Estrogen receptor alpha gene ( ESR1 ) mutations occur frequently in ER-positive metastatic breast cancer, and confer clinical resistance to aromatase inhibitors. Expression of the ESR1 Y537S mutation induced an epithelial–mesenchymal transition (EMT) with cells exhibiting enhanced migration and invasion potential in vitro. When small subpopulations of Y537S ESR1 mutant cells were injected along with WT parental cells, tumor growth was enhanced with mutant cells becoming the predominant population in distant metastases. Y537S mutant primary xenograft tumors were resistant to the antiestrogen tamoxifen (Tam) as well as to estradiol (E 2 ) withdrawal. Y537S ESR1 mutant primary tumors metastasized efficiently in the absence of E 2 ; however, Tam treatment significantly inhibited metastasis to distant sites.

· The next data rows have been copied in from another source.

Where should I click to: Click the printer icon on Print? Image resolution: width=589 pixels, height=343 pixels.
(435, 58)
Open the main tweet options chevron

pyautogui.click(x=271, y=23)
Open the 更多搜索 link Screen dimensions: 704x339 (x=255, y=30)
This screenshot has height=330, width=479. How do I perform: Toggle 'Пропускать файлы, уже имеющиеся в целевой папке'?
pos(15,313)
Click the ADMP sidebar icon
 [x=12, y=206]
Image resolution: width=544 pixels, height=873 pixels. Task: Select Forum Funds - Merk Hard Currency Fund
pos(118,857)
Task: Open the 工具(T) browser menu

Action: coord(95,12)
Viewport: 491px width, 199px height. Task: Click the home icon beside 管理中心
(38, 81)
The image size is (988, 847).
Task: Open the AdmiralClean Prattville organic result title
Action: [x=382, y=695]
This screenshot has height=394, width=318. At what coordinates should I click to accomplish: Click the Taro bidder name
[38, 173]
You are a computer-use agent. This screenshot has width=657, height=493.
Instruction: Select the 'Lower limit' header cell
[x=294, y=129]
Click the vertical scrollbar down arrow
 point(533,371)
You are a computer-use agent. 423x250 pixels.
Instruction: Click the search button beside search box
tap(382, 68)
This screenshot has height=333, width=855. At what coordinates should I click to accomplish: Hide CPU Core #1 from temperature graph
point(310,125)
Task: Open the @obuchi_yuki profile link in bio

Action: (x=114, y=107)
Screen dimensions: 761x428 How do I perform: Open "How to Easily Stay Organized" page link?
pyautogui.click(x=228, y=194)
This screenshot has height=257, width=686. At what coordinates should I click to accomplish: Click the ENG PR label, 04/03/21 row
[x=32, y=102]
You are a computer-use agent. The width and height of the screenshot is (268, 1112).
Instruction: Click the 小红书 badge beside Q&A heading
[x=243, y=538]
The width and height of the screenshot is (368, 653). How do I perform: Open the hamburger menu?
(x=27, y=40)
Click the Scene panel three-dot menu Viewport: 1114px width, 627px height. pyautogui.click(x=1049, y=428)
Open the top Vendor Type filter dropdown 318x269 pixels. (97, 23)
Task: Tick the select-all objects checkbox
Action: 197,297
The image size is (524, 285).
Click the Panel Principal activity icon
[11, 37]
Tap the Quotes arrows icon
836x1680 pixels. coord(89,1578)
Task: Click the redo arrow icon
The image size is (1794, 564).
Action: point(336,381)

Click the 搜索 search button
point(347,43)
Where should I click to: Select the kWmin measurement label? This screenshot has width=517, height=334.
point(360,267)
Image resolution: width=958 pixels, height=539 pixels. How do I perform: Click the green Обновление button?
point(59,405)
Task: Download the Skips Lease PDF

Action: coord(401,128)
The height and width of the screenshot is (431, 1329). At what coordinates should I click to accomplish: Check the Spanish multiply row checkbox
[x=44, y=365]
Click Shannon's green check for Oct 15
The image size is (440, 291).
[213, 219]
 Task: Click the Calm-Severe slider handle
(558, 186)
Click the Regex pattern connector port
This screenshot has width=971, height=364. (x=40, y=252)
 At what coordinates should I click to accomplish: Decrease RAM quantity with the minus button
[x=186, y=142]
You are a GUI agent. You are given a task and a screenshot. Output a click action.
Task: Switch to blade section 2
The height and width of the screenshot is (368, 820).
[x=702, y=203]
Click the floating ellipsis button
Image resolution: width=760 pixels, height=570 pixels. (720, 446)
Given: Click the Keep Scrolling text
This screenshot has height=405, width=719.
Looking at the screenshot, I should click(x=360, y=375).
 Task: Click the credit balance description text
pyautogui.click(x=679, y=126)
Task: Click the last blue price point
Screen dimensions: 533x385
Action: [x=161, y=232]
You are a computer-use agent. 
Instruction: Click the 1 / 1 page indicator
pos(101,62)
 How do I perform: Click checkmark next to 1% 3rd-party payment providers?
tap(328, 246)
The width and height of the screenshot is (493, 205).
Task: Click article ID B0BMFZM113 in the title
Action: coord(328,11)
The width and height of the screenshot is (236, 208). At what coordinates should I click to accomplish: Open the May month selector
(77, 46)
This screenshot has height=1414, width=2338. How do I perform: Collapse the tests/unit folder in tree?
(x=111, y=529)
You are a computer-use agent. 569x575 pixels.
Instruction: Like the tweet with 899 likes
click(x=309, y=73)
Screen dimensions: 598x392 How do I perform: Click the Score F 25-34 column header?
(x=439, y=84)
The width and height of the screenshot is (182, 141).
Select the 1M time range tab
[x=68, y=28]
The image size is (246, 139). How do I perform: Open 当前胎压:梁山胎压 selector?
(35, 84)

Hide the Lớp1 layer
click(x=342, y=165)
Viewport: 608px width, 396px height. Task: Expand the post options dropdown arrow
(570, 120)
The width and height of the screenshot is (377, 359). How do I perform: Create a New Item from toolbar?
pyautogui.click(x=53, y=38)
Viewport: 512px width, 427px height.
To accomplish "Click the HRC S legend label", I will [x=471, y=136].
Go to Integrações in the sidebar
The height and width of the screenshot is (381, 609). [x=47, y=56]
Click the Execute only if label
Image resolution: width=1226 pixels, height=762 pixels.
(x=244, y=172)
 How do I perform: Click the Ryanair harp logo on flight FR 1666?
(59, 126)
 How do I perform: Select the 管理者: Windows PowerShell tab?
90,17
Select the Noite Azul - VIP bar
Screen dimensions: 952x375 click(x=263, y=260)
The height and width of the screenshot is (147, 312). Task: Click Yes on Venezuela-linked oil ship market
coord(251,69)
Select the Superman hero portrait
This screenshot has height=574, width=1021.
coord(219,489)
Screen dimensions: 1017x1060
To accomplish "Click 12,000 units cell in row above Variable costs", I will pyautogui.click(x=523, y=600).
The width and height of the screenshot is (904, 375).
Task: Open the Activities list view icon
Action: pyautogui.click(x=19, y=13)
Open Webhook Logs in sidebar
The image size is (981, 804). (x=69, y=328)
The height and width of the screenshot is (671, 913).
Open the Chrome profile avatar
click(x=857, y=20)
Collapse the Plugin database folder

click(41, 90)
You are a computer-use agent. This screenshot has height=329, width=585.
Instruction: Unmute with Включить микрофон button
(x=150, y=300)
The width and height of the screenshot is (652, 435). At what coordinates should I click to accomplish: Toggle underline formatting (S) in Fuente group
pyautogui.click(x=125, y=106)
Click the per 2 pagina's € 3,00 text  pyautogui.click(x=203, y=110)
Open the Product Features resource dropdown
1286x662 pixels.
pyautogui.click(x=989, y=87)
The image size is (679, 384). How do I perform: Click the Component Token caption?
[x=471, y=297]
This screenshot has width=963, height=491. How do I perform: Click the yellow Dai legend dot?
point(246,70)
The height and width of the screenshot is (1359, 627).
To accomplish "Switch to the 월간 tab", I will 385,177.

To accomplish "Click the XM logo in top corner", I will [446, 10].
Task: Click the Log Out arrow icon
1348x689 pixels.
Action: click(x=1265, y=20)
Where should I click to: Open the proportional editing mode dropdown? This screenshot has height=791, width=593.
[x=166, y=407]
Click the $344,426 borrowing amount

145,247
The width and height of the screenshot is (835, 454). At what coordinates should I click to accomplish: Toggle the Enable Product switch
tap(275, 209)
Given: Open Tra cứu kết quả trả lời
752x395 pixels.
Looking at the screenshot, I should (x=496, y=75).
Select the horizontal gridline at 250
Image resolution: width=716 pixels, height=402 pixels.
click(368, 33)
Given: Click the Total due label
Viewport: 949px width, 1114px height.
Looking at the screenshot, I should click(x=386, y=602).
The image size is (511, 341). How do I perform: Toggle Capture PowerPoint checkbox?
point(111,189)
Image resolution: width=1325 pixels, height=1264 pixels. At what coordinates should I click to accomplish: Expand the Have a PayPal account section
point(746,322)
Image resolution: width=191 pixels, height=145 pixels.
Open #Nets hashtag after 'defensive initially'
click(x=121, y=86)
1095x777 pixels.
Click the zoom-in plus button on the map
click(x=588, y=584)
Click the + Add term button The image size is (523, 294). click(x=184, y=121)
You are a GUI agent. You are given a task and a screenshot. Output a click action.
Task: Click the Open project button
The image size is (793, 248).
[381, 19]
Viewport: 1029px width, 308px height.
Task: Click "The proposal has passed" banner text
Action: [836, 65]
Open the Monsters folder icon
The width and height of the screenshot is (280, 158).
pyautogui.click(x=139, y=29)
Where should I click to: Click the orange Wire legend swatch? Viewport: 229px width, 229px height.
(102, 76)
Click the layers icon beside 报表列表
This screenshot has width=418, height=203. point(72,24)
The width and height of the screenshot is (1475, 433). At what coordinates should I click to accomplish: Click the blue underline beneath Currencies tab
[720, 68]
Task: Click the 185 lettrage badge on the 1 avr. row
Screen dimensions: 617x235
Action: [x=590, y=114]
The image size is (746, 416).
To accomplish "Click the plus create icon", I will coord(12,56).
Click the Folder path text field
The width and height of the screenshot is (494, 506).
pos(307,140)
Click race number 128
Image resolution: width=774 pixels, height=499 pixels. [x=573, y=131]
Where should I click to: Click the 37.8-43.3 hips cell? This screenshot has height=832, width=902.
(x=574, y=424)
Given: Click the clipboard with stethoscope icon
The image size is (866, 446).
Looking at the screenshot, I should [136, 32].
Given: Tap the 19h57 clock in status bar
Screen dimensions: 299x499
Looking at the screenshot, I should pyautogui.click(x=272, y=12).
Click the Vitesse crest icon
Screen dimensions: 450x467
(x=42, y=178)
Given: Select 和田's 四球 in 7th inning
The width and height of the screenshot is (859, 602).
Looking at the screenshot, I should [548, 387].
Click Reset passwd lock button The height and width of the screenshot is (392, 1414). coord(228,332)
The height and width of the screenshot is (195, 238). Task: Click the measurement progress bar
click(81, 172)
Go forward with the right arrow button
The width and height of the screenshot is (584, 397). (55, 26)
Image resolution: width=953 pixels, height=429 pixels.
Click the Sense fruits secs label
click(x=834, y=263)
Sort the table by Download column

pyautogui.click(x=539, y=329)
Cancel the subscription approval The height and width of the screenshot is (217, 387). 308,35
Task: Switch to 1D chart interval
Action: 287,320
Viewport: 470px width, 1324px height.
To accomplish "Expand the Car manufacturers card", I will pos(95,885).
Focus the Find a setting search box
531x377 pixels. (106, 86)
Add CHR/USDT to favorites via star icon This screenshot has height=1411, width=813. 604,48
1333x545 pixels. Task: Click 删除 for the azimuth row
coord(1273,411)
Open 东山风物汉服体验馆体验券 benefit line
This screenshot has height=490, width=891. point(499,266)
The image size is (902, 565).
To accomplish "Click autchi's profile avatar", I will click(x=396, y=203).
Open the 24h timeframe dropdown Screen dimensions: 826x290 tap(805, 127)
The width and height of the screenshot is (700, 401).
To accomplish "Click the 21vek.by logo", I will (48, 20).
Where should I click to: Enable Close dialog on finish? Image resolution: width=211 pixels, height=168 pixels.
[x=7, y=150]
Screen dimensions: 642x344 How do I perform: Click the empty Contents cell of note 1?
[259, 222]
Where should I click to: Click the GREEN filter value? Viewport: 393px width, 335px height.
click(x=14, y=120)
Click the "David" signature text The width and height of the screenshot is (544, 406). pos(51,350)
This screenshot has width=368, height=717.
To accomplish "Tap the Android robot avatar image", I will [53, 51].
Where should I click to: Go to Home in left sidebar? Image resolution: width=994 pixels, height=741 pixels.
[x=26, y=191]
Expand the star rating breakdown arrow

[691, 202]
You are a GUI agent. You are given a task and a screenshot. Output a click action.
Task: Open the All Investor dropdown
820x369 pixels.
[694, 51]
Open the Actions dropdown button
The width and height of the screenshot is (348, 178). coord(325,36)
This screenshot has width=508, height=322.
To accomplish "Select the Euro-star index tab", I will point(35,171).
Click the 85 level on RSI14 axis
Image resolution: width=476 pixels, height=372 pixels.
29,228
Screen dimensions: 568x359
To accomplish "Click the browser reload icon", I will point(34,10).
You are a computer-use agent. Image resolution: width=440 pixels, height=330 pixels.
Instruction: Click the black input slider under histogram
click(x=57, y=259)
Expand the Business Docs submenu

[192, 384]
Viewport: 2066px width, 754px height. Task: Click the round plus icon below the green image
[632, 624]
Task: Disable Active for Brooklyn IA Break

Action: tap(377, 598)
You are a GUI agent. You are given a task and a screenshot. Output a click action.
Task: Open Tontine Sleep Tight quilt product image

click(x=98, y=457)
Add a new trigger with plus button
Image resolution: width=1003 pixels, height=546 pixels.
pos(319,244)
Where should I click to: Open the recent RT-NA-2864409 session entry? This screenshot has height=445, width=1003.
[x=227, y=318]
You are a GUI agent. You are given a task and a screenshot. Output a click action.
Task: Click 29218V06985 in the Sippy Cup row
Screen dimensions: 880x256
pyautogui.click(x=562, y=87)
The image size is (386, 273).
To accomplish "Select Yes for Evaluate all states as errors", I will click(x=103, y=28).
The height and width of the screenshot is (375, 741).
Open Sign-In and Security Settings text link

We identified a nine-gene expression signature, which predicted clinical outcomes of ER-positive breast cancer patients, as well as breast cancer metastasis to the lung. Androgen receptor (AR) protein levels were increased in mutant models, and the AR agonist dihydrotestosterone significantly inhibited estrogen-regulated gene expression, EMT, and distant metastasis in vivo, suggesting that AR may play a role in distant metastatic progression of ESR1 mutant tumors.